The security agreement, which requires the Marines to give the Iraqis 72 hours notice to move outside their base and then only with Iraqi escorts, has left part of the battalion with so little to do that more than 500 Marines are being sent home early.
"Our main goal now is to help provide stability," says Cabell. With about 15,000 Marines left in the country, the entire US Marine Corps effort by next spring will have been diverted from Iraq to Afghanistan. Most of the Marines are now based west of Ramadi, where foreign fighters have traditionally infiltrated from Syria and where AQI set up supply routes and safe houses.
Throughout Iraq, although the Iraqi Army is seen as mostly reliable, the police forces that maintain primary control of security in most major cities remain a source of concern.
A thin blue line
Ramadi, part of Iraq's Sunni triangle, was an AQI stronghold and the scene of some of the bloodiest attacks against US forces until tribal leaders turned against the insurgents in a movement called the Awakening. Many of the policemen here were tribesmen rather than trained police recruits.
The Ramadi police officials at the conference complained that they didn't have enough gasoline or spare parts for police cars and described a system ruled by corruption as well as their frustration with a criminal justice system that lets suspects go free.
Maj. John Badame, the battalion's operating officer from Aliso Viejo, California, who has bonded with his Iraqi counterparts as a trainer, was candid with them: [Editor's note: An earlier version misstated Mr. Badame's title.]
"Share the wealth as much as possible," he told the group. "You are survivors. You made it here through a lot of bad times. Stop skimming off the fuel, food, and other funds."

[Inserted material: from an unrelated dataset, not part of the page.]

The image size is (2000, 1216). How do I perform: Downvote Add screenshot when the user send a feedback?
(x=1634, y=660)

Asked about Badame's comments, one of the Iraqi police chiefs explained that in the absence of a system to repair police cars or pay for gasoline, the only alternative was to divert money or demand that police officers chip in.
Despite fears that AQI is regrouping here, Cabell says he believes they would not be able to put down roots again because their recruitment base has dried up.

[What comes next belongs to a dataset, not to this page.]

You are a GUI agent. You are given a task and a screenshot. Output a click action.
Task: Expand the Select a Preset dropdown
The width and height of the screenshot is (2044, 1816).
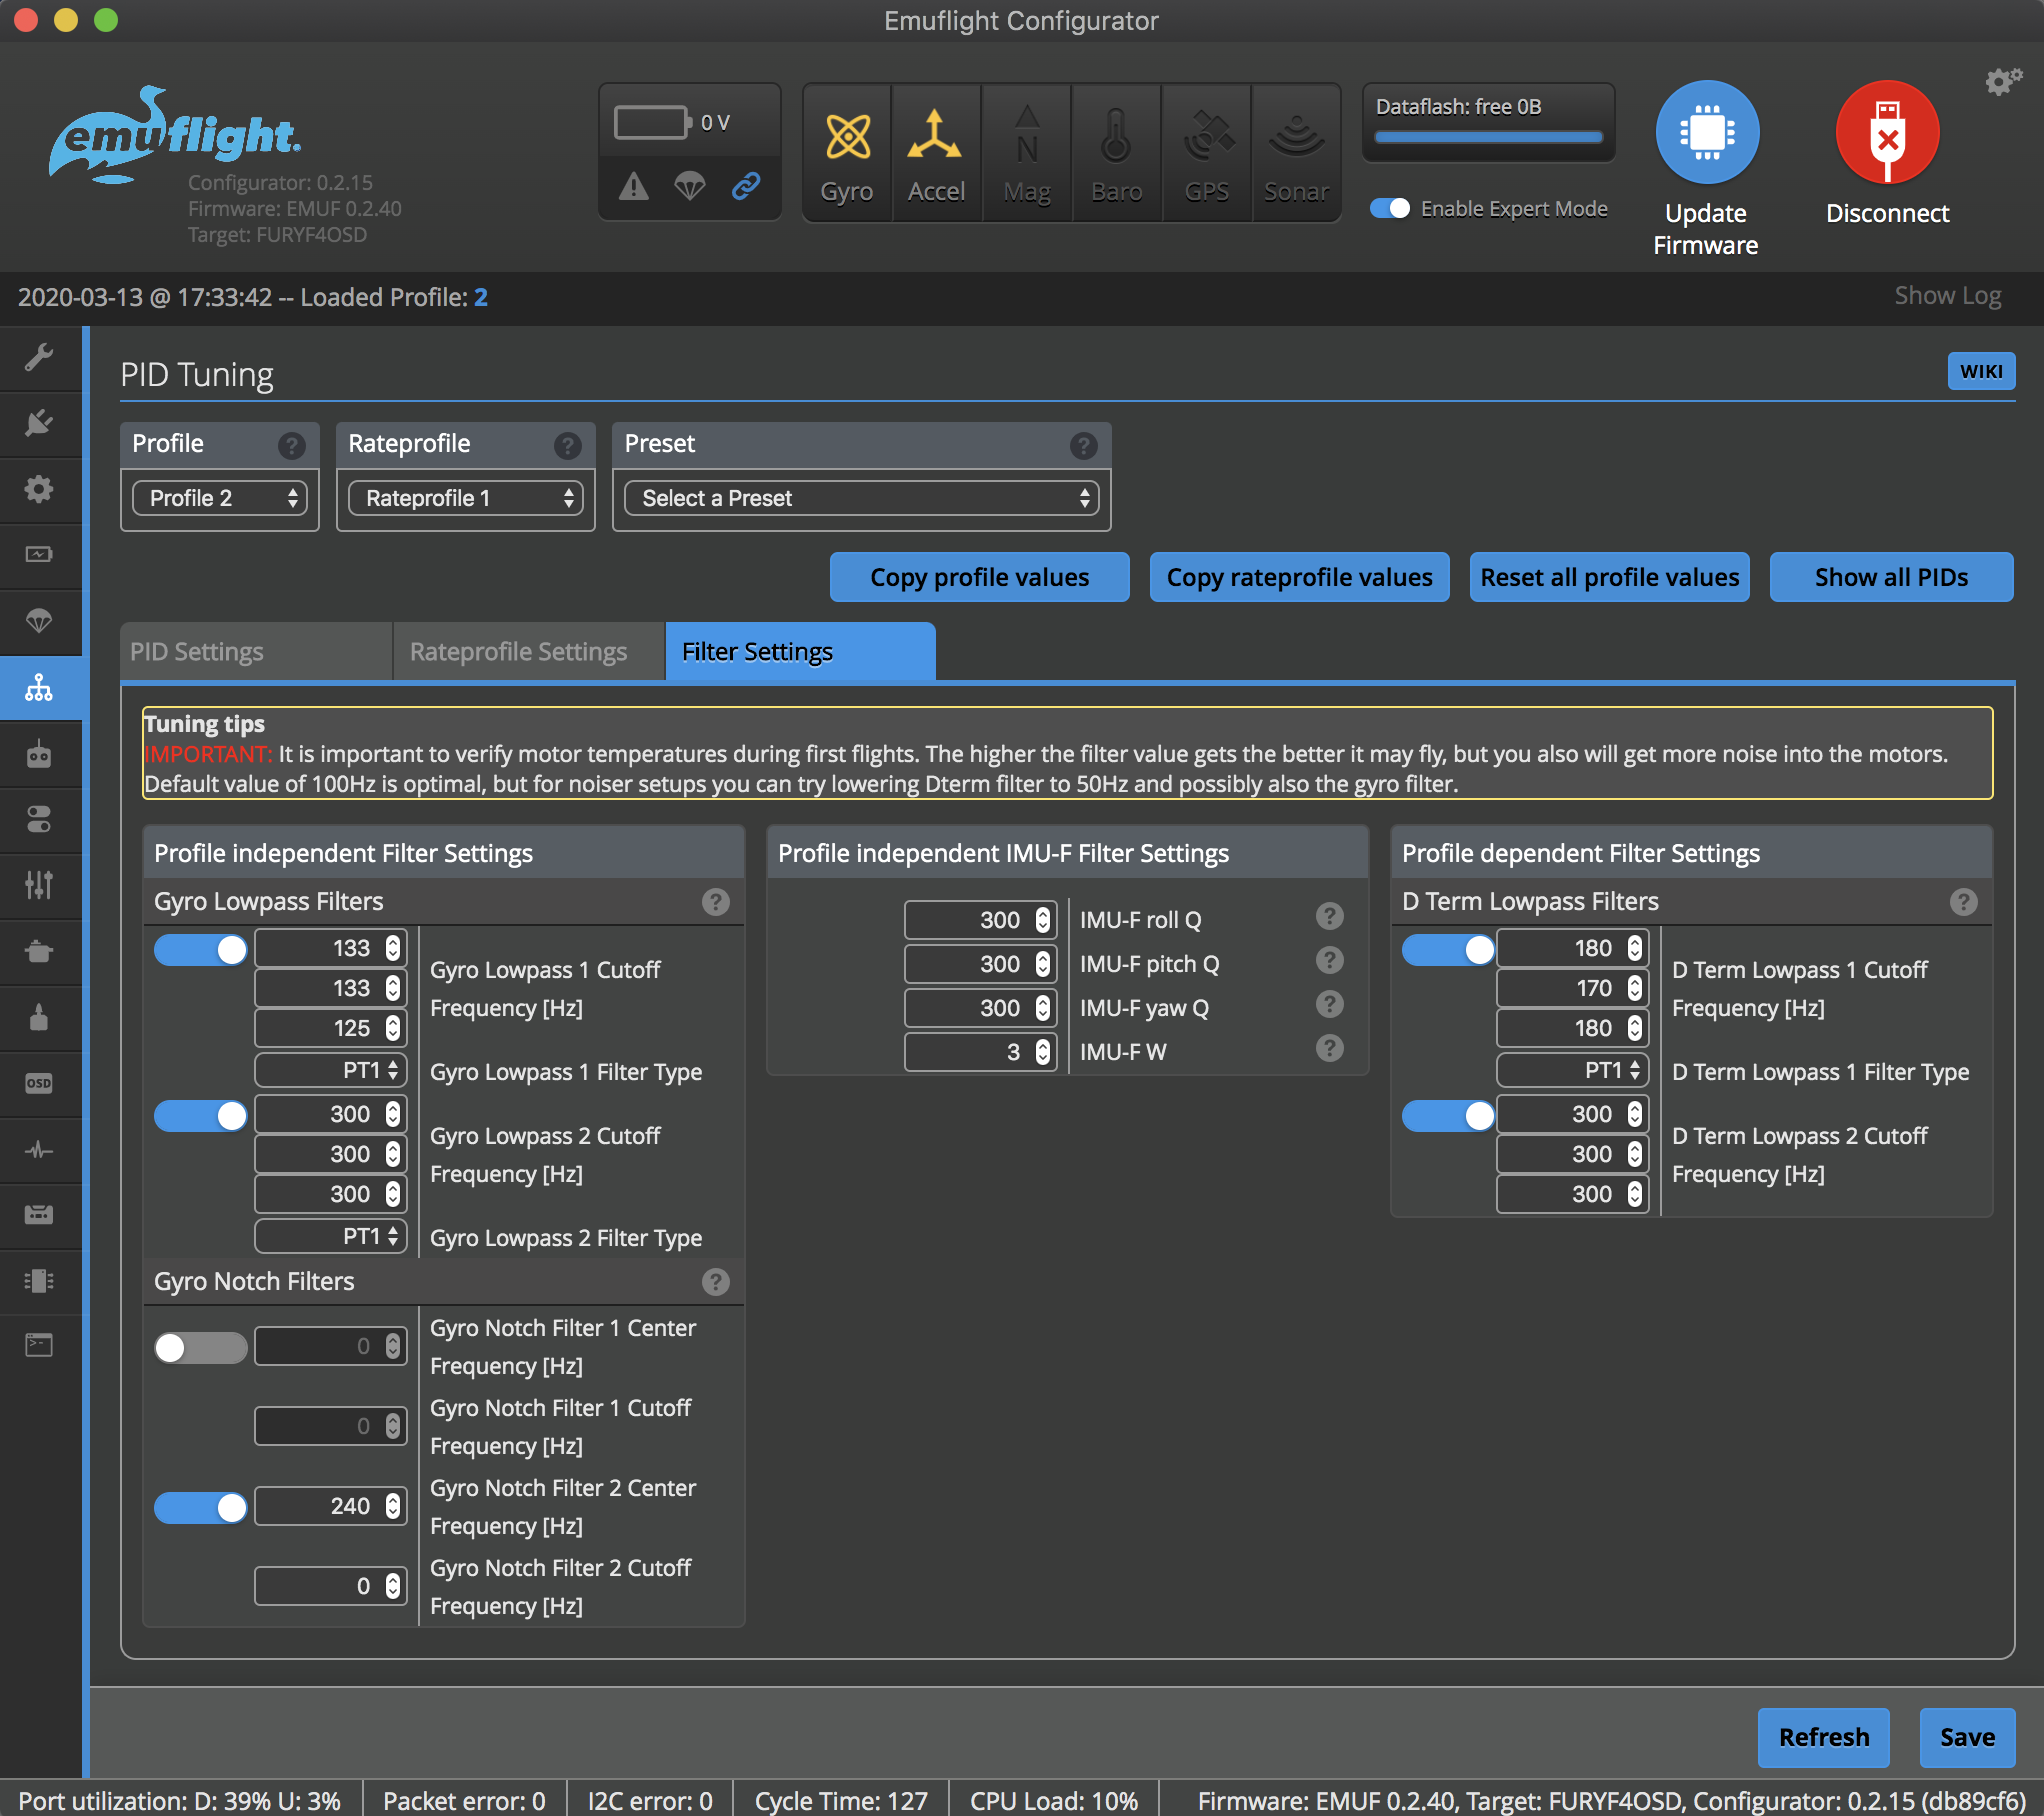pos(860,498)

Attack trends in Ramadi are down from levels a year ago, but US officials describe attacks in July as a protracted offensive by insurgents. The frequency and sophistication of car bomb attacks in particular has sparked concern by US and Iraqi officials that insurgents are reemerging to test the ability of Iraqi security forces now working largely alone.
"We won a battle but we didn't win the war. We know we are still fighting them," said Col. Salih Mehdi Shaheen, the district chief of police. "They're still targeting the civilians and we know they'll do more than that until the elections [in January]."
"We know this war isn't done yet. Somebody is going to have to finish this and that's going to have to be the Iraqis," says Merritt.